For instance, imagine a person named Joe, who is highly anxious about eating in public, fearing that people will judge him, thinking him clumsy or a messy eater.
At first, Joe can go to a small local restaurant with a good friend who is aware of his anxiety; he can ask for only a glass of water, and sit for 20 minutes and then leave. Next time he can stay longer, order coffee and cream, or go at a busier time. Eventually he might be able to enjoy a nice meal at a fancy restaurant.
To summarize, CBT, exposure therapy, and medications appear to be effective in the treatment of SAD.
If you believe you have social anxiety that interferes with your daily life, please see your doctor. As I have explained today, treatments for SAD are available and can be effective.

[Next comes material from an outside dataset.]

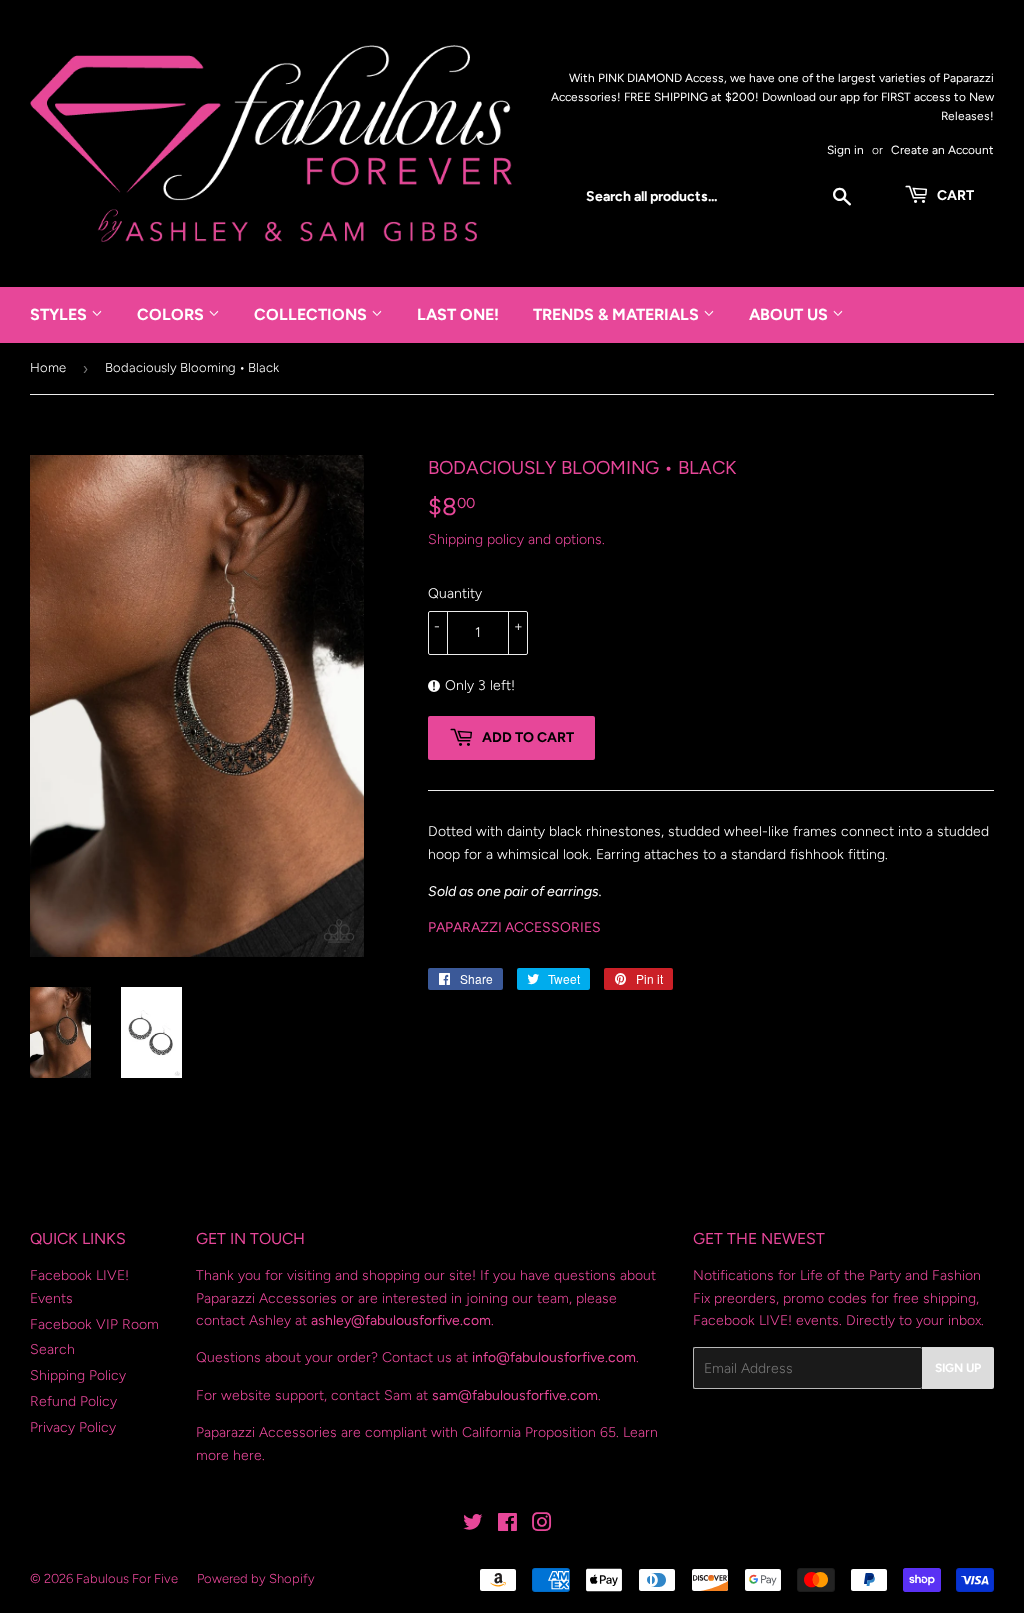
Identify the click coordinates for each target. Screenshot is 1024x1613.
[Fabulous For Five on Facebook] (507, 1525)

I hope you found today’s post helpful.
1. Liebowitz, M. R., Heimberg, R. G., Fresco, D. M., Travers, J. & Stein, M. B. (2000). Social phobia or social anxiety disorder: what’s in a name. Archives of General Psychiatry, 57, 191-192.
2. Ruscio, A. M., Brown, T. A., Chiu, W. T., Sareen, J., Stein, M. B., & Kessler, R. C. (2008). Social fears and social phobia in the USA: Results from the National Comorbidity Survey Replication. Psychological Medicine, 38, 15–28.
3. American Psychiatric Association. (2013). Diagnostic and statistical manual of mental disorders (5th ed.). Arlington, VA: Author.
4. Blanco, C., Bragdon, L. B., Schneier, F. R., Liebowitz, M. R. (2013). The evidence-based pharmacotherapy of social anxiety disorder. The International Journal of Neuropsychopharmacology, 16, 235-249.